## 読む文章:
####

受験生の皆さんには将来の夢がありますか?夢があってもなくても、高校生活では、好奇心の赴くまま路地に入り込んでください。色々なことにトライしてみてください。人生のGoogle Mapが示す最短経路では得られない、新しい価値観やモチベーションが生まれてくるかもしれません。ひょっとしたら、自分が今まで夢だと思っていた方向とは別の方向に興味が湧くかもしれません。問題意識や課題意識を抱くかもしれません。そして、そのことで努力する時間や悩む時間が増えるかもしれません。しかし、その過程は知らぬ間にあなたの人間性を豊かにしてくれます。そこで得られた人間関係と知識、経験は将来あなたの人生を豊かにしてくれます。

早稲田大学総長である田中先生はご就任以来、スローガンとして「世界で輝く早稲田」を掲げ、その具体的な方向の1つとして「貢献の早稲田」を提唱していらっしゃいます。国語数学英語といった明治時代以来の古典的な教科枠に囚われた知識伝達型の授業はもう古いのかもしれません。皆さんには、環境問題や戦争のような、世界中に存在する、答えのないしかも緊急を要する問題を解決するための柔軟な思考力と強靭なリーダーシップが問われています。これらの問題は喫緊の世界的な課題で、解決しないと地球自体がいずれ死の星となってしまいます。ここに及んで、理系文系という狭い視野では太刀打ちできません。これからの高校は「知識を得る場」ではなく、「社会に役立つことを学ぶ場」でなくてはならないのです。単なる知識だけではなく、「社会に役立つこと」を提供できる高校がこれからの時代、存在感を強めていくことでしょう。本庄学院はそのような高校でありたいと努力しています。

本庄学院は首都圏から遠く、交通の便はお世辞にもいいとは言えません。しかし、キャンパス内を毎日歩いていると、四季の草花や鳥の鳴き声が皆さんを出迎えてくれます。それは首都圏の高校にはない経験です。その経験は、残念ながらスポーツや語学のように目に見える即戦力として現れません。皆さんの考え方や振る舞いの中にさりげなく現れる程度のものです。ひょっとしたら皆さんが将来家族でハイキングして子供に聞かれた時に「この鳴き声はホトトギス」「この花はタチツボスミレ」と答えられる程度のことかもしれません。自分の部屋にお花を飾ってみようと思う程度のことかもしれません。しかし、その程度のことが長い目で見ると、皆さんの人生の彩りにつながります。自然破壊や環境問題に一層関心を持つかもしれません。そのことはひょっとしたら皆さんの将来の方向を左右するかもしれません。これからの3年間は、皆さんが知らないうちに確かに、あなたの人間性を深めることに寄与します。そして、知らず知らずのうちに得たみずみずしい情操・感受性と学んだ「社会で役立つこと」は、きっと皆さんを、世界を変革するリーダーに成長させてくれることでしょう。

####

## 未加工の行:

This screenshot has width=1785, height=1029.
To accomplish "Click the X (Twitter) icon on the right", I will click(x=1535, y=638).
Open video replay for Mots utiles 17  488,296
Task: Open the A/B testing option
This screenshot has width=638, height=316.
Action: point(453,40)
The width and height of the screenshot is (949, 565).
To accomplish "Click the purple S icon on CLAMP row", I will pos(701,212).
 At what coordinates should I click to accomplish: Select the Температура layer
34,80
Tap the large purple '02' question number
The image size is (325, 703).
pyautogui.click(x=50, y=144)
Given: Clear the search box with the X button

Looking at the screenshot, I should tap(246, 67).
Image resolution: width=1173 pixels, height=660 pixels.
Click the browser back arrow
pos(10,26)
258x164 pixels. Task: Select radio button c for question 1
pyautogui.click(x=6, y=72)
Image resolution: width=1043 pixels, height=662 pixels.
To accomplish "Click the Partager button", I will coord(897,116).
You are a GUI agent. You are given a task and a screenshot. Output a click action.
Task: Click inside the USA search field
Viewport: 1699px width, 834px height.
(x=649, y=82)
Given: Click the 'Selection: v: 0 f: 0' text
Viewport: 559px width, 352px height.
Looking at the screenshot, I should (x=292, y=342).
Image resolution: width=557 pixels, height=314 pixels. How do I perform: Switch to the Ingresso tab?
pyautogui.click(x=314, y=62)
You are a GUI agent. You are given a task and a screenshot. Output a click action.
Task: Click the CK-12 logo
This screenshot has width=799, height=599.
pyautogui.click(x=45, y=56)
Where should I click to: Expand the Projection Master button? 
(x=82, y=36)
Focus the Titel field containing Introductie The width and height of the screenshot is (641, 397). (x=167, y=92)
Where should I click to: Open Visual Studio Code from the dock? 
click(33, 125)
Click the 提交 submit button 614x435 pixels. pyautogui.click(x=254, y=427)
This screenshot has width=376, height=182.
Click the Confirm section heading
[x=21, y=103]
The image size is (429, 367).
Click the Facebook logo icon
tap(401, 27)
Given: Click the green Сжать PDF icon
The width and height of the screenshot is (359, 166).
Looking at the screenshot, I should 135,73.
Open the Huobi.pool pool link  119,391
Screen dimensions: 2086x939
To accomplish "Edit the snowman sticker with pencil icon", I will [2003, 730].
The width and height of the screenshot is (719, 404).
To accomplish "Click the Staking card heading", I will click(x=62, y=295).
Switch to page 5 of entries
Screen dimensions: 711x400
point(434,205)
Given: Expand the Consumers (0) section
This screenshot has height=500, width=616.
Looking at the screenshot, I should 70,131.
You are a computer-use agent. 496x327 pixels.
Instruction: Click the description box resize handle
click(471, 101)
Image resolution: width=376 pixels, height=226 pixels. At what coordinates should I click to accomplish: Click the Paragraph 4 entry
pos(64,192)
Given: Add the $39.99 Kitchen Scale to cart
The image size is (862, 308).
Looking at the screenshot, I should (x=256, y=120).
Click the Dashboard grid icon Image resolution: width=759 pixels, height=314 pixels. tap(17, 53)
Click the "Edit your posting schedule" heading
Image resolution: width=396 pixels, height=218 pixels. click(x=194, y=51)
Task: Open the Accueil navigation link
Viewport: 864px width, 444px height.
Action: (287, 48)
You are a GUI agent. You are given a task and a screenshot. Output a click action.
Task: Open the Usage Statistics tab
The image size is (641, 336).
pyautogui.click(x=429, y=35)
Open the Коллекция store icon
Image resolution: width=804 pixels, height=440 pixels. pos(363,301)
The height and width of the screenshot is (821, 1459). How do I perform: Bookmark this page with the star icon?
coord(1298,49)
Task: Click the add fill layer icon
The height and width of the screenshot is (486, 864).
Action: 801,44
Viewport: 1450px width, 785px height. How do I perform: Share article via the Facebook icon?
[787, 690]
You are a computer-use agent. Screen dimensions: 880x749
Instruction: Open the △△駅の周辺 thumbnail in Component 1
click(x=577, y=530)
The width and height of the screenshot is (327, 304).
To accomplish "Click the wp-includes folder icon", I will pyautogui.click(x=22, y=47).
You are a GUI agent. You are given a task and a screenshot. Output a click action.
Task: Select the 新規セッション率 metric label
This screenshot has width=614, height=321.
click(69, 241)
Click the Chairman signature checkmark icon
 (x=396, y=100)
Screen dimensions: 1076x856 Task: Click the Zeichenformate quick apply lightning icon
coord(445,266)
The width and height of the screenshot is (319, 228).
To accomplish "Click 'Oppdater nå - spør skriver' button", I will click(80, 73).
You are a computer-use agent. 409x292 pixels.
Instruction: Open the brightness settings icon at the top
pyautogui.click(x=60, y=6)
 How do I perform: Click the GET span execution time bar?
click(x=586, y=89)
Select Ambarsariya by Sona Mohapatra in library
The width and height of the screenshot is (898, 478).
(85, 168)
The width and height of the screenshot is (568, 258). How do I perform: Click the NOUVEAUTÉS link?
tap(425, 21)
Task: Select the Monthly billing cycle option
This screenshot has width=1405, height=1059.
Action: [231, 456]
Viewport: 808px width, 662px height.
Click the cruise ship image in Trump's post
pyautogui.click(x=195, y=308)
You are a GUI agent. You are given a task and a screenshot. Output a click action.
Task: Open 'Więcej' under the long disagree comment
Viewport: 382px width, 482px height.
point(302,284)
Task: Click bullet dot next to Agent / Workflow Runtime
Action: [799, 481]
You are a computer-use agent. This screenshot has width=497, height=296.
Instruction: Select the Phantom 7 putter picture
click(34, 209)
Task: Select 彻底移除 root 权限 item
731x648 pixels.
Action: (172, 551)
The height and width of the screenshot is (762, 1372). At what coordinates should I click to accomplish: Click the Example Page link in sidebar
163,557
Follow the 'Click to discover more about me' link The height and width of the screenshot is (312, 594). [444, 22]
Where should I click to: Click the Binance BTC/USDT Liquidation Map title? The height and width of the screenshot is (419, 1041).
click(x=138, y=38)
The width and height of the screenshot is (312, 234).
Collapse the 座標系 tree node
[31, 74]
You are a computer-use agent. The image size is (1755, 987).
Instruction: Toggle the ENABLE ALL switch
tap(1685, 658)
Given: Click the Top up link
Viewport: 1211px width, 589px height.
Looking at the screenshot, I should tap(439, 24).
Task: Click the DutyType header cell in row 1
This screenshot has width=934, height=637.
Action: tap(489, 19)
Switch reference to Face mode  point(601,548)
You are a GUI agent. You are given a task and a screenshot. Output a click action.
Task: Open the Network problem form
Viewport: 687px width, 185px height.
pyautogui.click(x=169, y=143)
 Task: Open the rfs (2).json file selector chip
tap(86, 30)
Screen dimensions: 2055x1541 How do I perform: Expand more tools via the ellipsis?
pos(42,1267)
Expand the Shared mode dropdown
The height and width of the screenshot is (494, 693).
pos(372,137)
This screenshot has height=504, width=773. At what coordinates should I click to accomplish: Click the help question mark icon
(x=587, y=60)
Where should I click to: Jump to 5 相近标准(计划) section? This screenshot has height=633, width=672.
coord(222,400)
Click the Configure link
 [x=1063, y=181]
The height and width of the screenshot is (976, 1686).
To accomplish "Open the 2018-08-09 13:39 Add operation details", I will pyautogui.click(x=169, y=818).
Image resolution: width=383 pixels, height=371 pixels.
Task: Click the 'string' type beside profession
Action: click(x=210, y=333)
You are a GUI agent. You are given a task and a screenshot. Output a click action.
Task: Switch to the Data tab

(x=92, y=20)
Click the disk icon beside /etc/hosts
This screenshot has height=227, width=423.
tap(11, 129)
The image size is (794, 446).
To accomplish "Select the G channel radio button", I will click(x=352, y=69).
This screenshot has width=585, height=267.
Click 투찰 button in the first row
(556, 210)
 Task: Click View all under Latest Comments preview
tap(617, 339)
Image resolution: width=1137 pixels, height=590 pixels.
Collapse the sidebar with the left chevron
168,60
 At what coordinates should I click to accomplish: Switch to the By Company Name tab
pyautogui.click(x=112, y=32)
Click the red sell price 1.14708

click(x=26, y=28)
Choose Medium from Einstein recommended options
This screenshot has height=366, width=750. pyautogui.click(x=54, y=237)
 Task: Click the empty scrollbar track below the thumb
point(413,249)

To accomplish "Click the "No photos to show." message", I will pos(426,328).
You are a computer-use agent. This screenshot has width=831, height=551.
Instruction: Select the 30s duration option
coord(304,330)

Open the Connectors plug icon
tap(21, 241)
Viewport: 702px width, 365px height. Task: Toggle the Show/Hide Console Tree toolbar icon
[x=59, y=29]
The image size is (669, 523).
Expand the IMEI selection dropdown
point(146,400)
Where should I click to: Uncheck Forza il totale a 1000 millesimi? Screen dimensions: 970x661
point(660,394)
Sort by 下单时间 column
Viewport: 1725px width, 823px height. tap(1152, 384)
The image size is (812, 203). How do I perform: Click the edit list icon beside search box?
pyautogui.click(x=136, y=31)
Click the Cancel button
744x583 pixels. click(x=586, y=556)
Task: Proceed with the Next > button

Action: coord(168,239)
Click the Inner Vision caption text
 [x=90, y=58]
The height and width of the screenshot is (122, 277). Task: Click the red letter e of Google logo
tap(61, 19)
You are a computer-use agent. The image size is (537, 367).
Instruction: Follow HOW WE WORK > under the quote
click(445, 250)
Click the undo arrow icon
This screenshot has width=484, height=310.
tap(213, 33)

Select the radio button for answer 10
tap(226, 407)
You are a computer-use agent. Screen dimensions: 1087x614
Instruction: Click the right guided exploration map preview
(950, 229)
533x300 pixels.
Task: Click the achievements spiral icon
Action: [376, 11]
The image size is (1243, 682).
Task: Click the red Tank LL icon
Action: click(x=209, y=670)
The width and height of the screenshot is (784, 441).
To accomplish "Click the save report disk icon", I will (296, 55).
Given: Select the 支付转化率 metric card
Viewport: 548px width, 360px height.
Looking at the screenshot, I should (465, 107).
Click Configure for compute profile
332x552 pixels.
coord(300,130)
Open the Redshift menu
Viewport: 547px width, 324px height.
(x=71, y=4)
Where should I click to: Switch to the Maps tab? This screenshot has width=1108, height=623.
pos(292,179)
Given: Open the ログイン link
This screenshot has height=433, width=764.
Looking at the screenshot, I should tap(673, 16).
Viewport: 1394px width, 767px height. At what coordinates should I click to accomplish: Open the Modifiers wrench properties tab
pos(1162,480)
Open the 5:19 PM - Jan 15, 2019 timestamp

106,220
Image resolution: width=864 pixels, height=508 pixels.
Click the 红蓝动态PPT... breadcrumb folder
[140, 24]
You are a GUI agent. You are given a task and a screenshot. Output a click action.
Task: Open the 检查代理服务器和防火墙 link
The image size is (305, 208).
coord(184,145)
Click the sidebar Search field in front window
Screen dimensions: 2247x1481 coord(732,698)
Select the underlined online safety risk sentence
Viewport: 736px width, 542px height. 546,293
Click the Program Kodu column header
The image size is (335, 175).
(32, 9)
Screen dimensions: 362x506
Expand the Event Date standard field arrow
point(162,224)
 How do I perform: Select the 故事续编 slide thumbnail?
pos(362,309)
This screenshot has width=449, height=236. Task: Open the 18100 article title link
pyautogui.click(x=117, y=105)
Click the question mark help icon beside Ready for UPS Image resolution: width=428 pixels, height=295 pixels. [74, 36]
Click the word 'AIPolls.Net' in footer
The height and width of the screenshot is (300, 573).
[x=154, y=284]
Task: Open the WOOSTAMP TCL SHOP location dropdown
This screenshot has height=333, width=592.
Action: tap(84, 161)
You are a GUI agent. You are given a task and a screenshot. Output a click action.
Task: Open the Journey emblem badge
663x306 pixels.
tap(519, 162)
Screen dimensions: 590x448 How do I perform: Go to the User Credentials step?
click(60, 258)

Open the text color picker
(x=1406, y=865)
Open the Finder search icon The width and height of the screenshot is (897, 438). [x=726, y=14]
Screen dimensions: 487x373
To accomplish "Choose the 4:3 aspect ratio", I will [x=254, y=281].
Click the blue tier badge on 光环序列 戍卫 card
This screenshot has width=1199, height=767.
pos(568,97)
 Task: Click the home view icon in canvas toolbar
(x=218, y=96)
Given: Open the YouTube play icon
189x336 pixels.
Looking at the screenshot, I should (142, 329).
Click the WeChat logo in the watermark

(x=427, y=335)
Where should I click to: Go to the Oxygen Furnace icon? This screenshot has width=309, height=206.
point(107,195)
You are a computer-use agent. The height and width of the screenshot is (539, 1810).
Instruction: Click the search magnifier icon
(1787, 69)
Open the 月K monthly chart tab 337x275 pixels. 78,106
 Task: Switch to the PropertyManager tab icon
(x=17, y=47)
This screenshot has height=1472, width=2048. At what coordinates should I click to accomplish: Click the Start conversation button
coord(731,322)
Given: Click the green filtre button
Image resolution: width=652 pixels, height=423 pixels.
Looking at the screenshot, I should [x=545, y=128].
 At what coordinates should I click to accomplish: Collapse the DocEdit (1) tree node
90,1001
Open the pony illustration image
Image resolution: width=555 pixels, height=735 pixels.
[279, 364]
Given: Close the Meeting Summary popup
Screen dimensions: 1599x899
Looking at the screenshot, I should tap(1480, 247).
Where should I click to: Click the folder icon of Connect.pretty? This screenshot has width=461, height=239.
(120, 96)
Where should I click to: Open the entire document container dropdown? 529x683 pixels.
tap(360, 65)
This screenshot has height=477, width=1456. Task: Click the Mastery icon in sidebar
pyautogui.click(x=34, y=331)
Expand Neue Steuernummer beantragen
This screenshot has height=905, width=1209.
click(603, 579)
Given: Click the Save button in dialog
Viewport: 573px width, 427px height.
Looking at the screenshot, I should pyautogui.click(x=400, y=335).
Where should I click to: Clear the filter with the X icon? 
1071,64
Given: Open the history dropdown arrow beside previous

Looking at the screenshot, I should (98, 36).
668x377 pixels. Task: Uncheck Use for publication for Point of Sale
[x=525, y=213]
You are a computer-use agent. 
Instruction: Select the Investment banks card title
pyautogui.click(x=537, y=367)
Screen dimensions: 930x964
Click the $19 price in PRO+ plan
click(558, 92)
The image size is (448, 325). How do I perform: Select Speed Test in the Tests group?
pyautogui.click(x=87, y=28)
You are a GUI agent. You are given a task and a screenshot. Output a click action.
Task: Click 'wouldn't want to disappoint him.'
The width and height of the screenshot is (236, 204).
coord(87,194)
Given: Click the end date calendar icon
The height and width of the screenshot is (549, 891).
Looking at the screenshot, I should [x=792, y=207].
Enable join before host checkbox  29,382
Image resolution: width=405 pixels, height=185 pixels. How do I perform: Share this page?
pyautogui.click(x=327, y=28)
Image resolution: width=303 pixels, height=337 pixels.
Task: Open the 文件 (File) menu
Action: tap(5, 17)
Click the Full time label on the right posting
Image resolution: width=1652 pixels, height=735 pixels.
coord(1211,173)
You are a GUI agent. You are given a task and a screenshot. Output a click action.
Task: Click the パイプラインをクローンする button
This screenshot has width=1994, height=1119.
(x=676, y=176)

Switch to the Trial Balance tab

####

## 課題:
- a) 文章によると、田中先生がスローガンとして掲げているのは何か。
- b) 文章から、「受験生の皆さんには将来の夢が」で始まり「でありたいと努力しています。」で終わる部分をそのまま返してください。
- c) 文章で、明治時代以来の古典的な教科枠として挙げられている教科をすべて書き出す。
行はここでは何の役割も持たない。

## 解答:
- a) 「世界で輝く早稲田」

- b)
受験生の皆さんには将来の夢がありますか?夢があってもなくても、高校生活では、好奇心の赴くまま路地に入り込んでください。色々なことにトライしてみてください。人生のGoogle Mapが示す最短経路では得られない、新しい価値観やモチベーションが生まれてくるかもしれません。ひょっとしたら、自分が今まで夢だと思っていた方向とは別の方向に興味が湧くかもしれません。問題意識や課題意識を抱くかもしれません。そして、そのことで努力する時間や悩む時間が増えるかもしれません。しかし、その過程は知らぬ間にあなたの人間性を豊かにしてくれます。そこで得られた人間関係と知識、経験は将来あなたの人生を豊かにしてくれます。

早稲田大学総長である田中先生はご就任以来、スローガンとして「世界で輝く早稲田」を掲げ、その具体的な方向の1つとして「貢献の早稲田」を提唱していらっしゃいます。国語数学英語といった明治時代以来の古典的な教科枠に囚われた知識伝達型の授業はもう古いのかもしれません。皆さんには、環境問題や戦争のような、世界中に存在する、答えのないしかも緊急を要する問題を解決するための柔軟な思考力と強靭なリーダーシップが問われています。これらの問題は喫緊の世界的な課題で、解決しないと地球自体がいずれ死の星となってしまいます。ここに及んで、理系文系という狭い視野では太刀打ちできません。これからの高校は「知識を得る場」ではなく、「社会に役立つことを学ぶ場」でなくてはならないのです。単なる知識だけではなく、「社会に役立つこと」を提供できる高校がこれからの時代、存在感を強めていくことでしょう。本庄学院はそのような高校でありたいと努力しています。

- c) 国語、数学、英語